Course Typically Offered: Fall, Spring

This course introduces the biological basis of behavior. Students gain an appreciation of how the human brain creates a perception of the physical world, develop the ability to critically evaluate research in biological psychology, and understand the biological mechanisms that underlie psychological phenomena. Topics include research in biological psychology, anatomy of the nervous system, development of the nervous system, neurons and action potential, communication at the synapse, effects of psychoactive drugs, sensory systems, motivation and emotion, sleep/wake cycles, learning and memory, lateralization and language, and the biological basis of psychopathology. C-ID PSY-150.

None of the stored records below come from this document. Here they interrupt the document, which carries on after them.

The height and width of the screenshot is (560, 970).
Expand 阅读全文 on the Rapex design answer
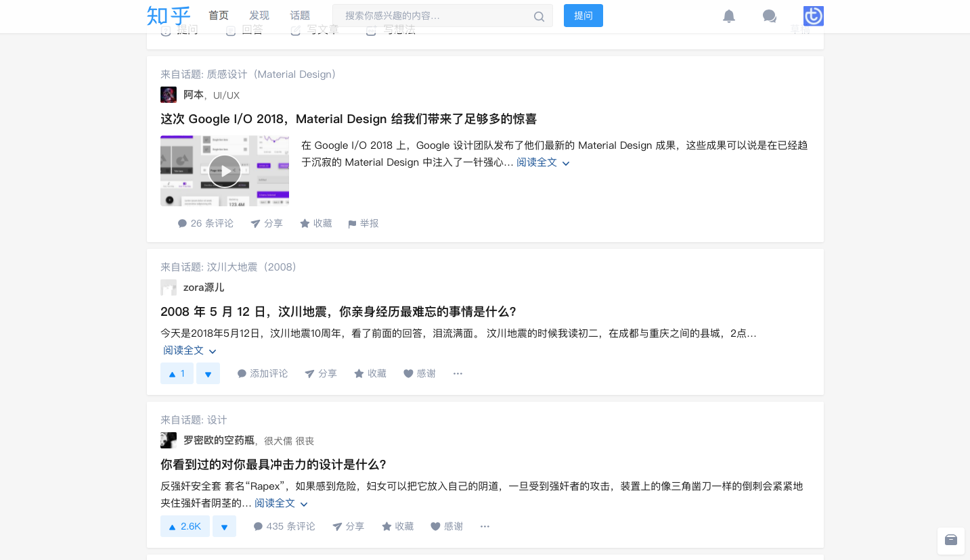pyautogui.click(x=275, y=503)
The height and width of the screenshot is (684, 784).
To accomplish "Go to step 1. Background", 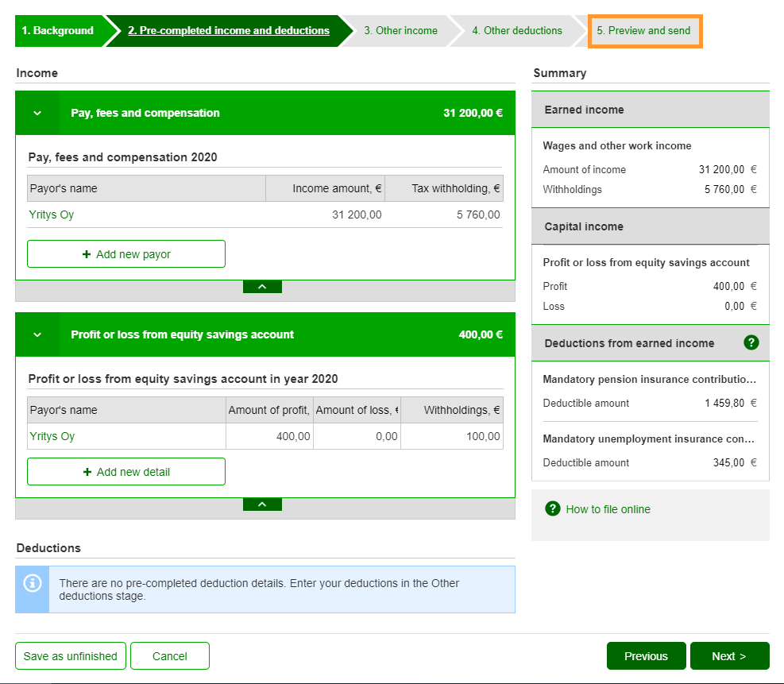I will pyautogui.click(x=57, y=31).
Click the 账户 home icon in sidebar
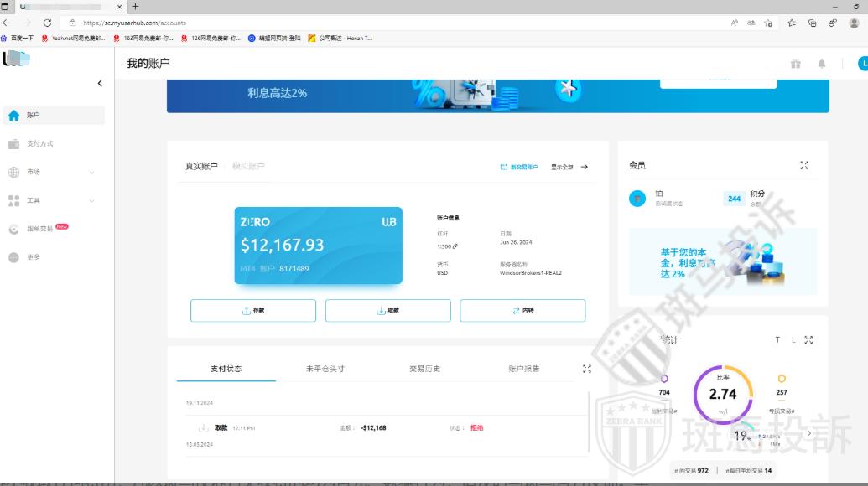868x486 pixels. (x=13, y=116)
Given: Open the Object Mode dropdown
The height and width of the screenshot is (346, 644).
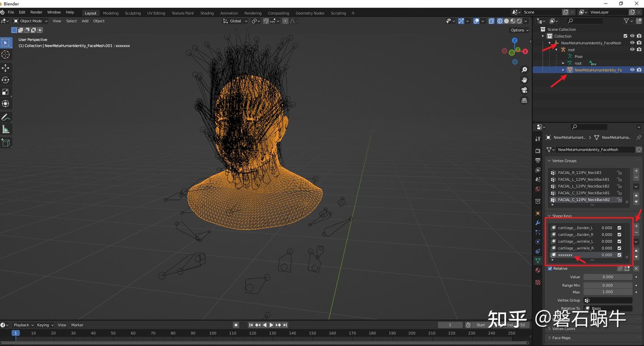Looking at the screenshot, I should pos(30,21).
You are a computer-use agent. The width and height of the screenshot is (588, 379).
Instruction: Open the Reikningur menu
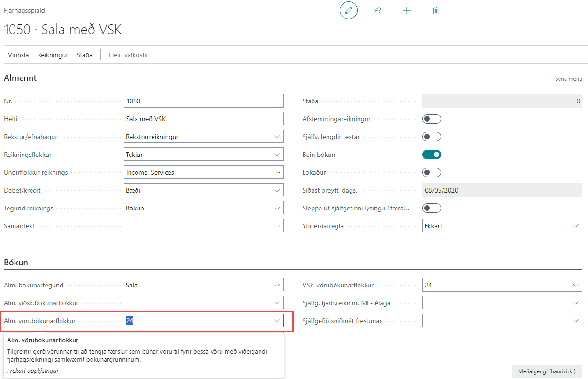(x=53, y=55)
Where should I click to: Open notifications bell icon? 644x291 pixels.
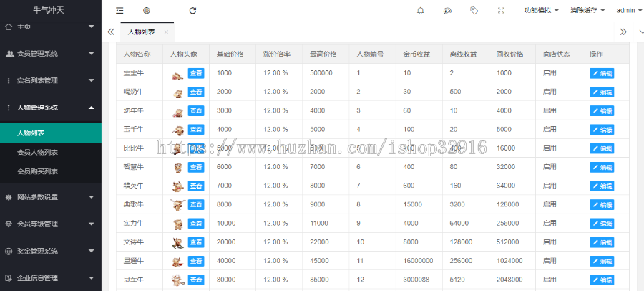420,11
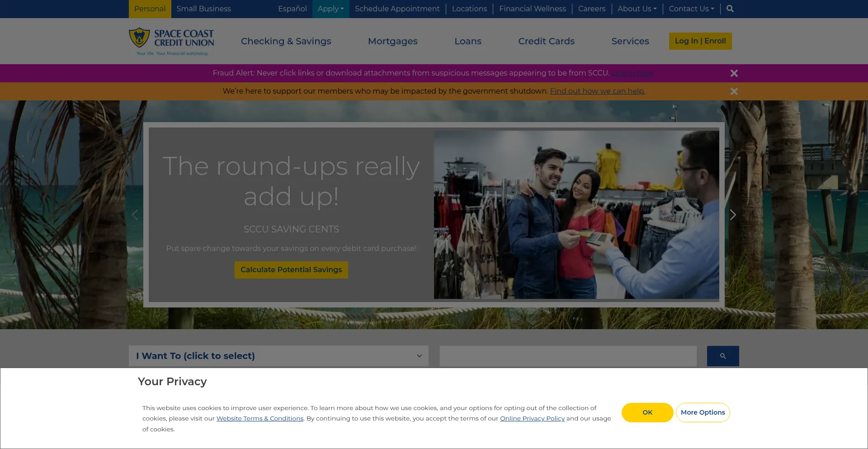Click the blue site search button
The image size is (868, 449).
pos(723,356)
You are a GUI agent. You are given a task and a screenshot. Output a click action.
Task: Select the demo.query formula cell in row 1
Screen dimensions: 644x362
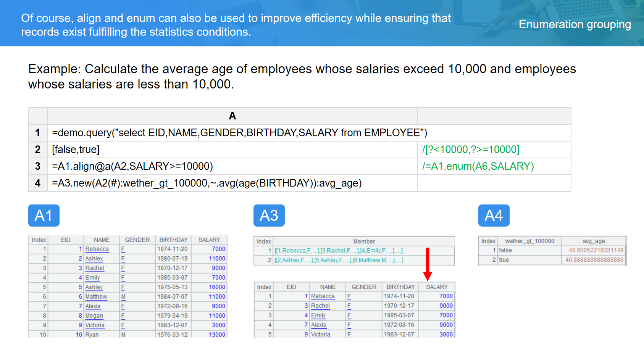tap(239, 133)
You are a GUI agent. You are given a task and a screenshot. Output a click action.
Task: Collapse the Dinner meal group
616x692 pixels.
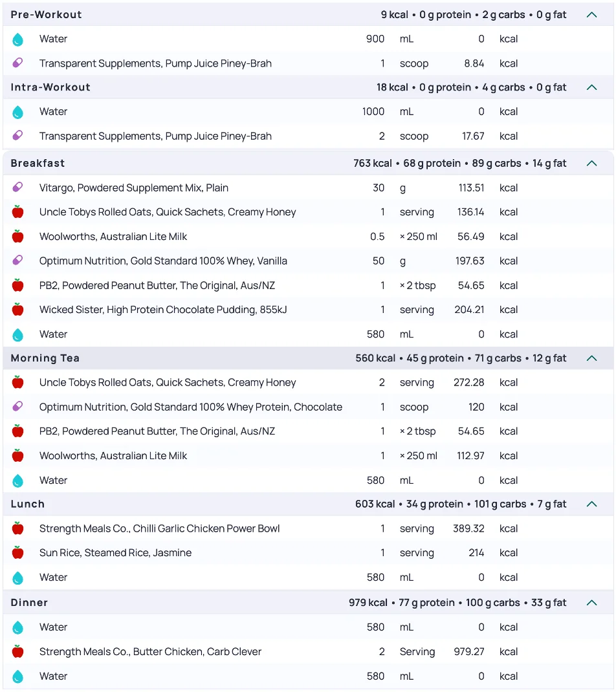pos(591,603)
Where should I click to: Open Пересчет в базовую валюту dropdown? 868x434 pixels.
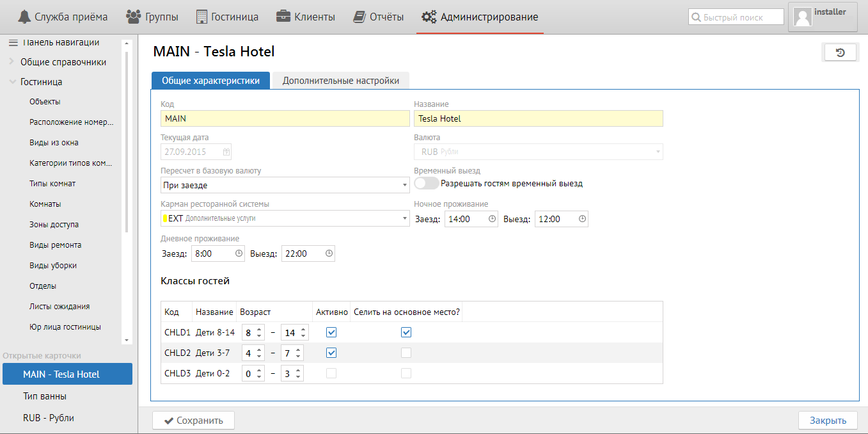(285, 185)
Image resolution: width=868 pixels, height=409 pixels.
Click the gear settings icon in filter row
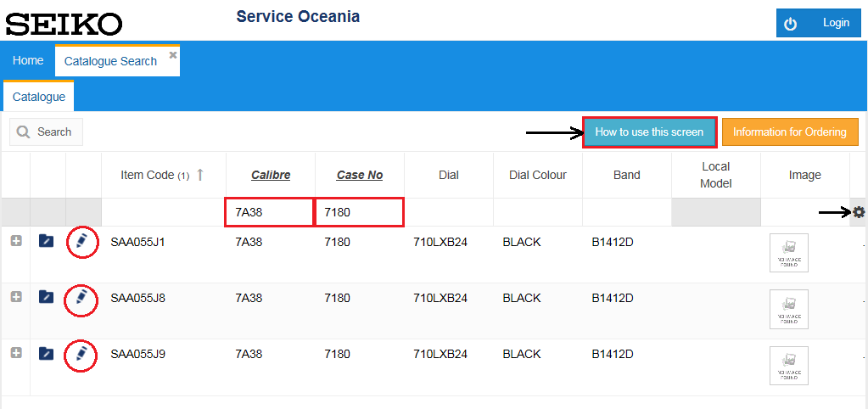point(859,212)
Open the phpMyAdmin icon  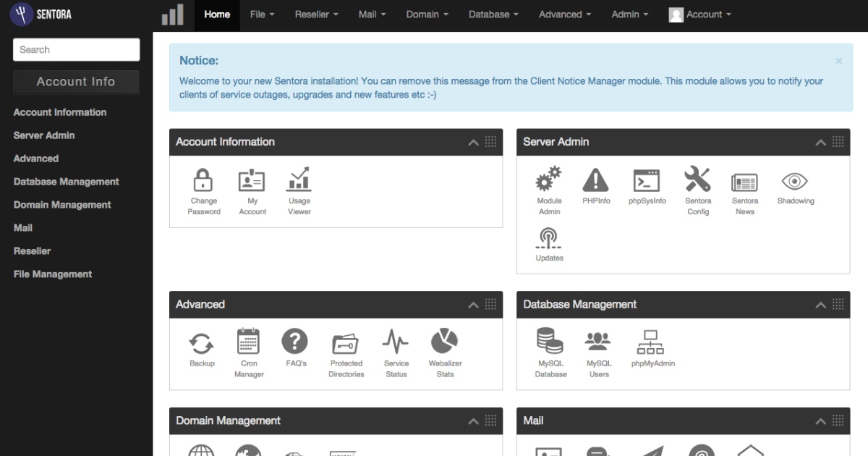click(x=652, y=342)
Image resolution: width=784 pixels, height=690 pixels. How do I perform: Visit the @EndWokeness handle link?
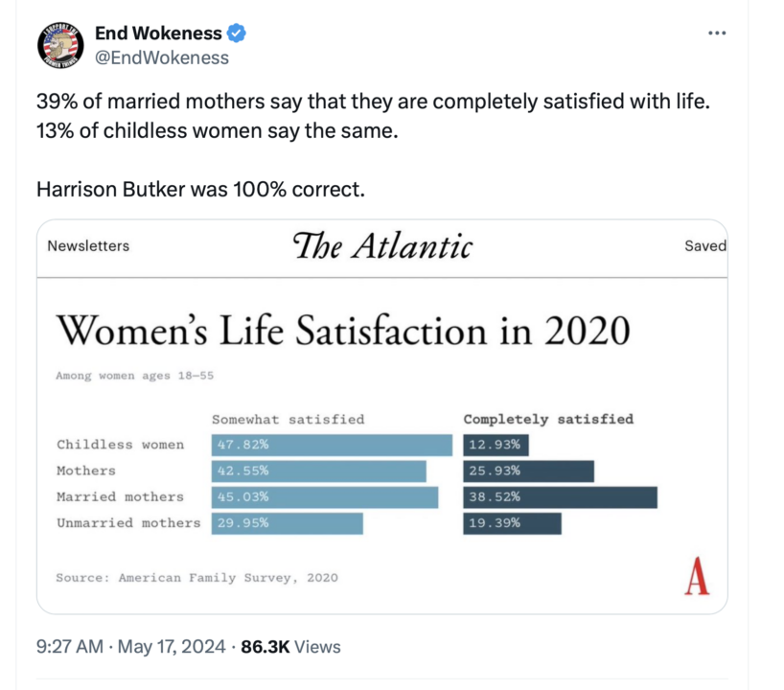pyautogui.click(x=162, y=58)
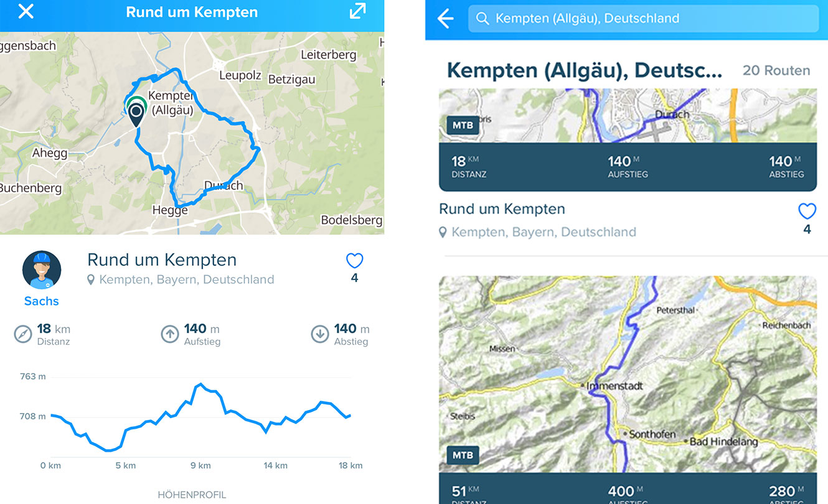Tap the Abstieg down-arrow icon
Image resolution: width=828 pixels, height=504 pixels.
[320, 334]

PSYC 292: Internship Studies

Units: 0.5-3
Prerequisites: None
Corequisite: Complete 75 hrs paid or 60 hrs non-paid work per unit.
Enrollment Limitation: Instructor, dept chair, and Career Center approval. May not enroll in any combination of cooperative work experience and/or internship studies concurrently.
Acceptable for Credit: CSU
Course Typically Offered: To be arranged

This course provides students the opportunity to apply the theories and techniques of their discipline in an internship position in a professional setting under the instruction of a faculty-mentor and site supervisor. It introduces students to aspects of the roles and responsibilities of professionals employed in the field of study. Topics include goal-setting, employability skills development, and examination of the world of work as it relates to the student's career plans. Students must develop new learning objectives and/or intern at a new site upon each repetition. Students may not earn more than 16 units in any combination of cooperative work experience (general or occupational) and/or internship studies during community college attendance.

PSYC 296: Topics in Psychology

Units: 1-3
Prerequisites: None
Acceptable for Credit: CSU
Lecture 1 hour.
Lecture 2 hours.
Lecture 3 hours.
Course Typically Offered: To be arranged

This course gives students an opportunity to study topics in Psychology that are not included in regular course offerings. Each Topics course is announced, described, and given its own title and 296 number designation in the class schedule.

PSYC 299: Occupational Cooperative Work Experience

Units: 1-4
Prerequisites: None
Corequisite: Complete 75 hrs paid or 60 hrs non-paid work per unit.
Enrollment Limitation: Career Center approval. May not enroll in any combination of cooperative work experience and/or internship studies concurrently.
Acceptable for Credit: CSU
Course Typically Offered: To be arranged

Occupational Cooperative Work Experience Education is intended for students employed in a job directly related to their major. It allows such students the opportunity to apply the theories and skills of their discipline to their position and to undertake new responsibilities and learn new skills at work. Topics include goal-setting, employability skills development, and examination of the world of work as it relates to the student's career plans. Students may not earn more than 16 units in any combination of cooperative work experience (general or occupational) and/or internship studies during community college attendance.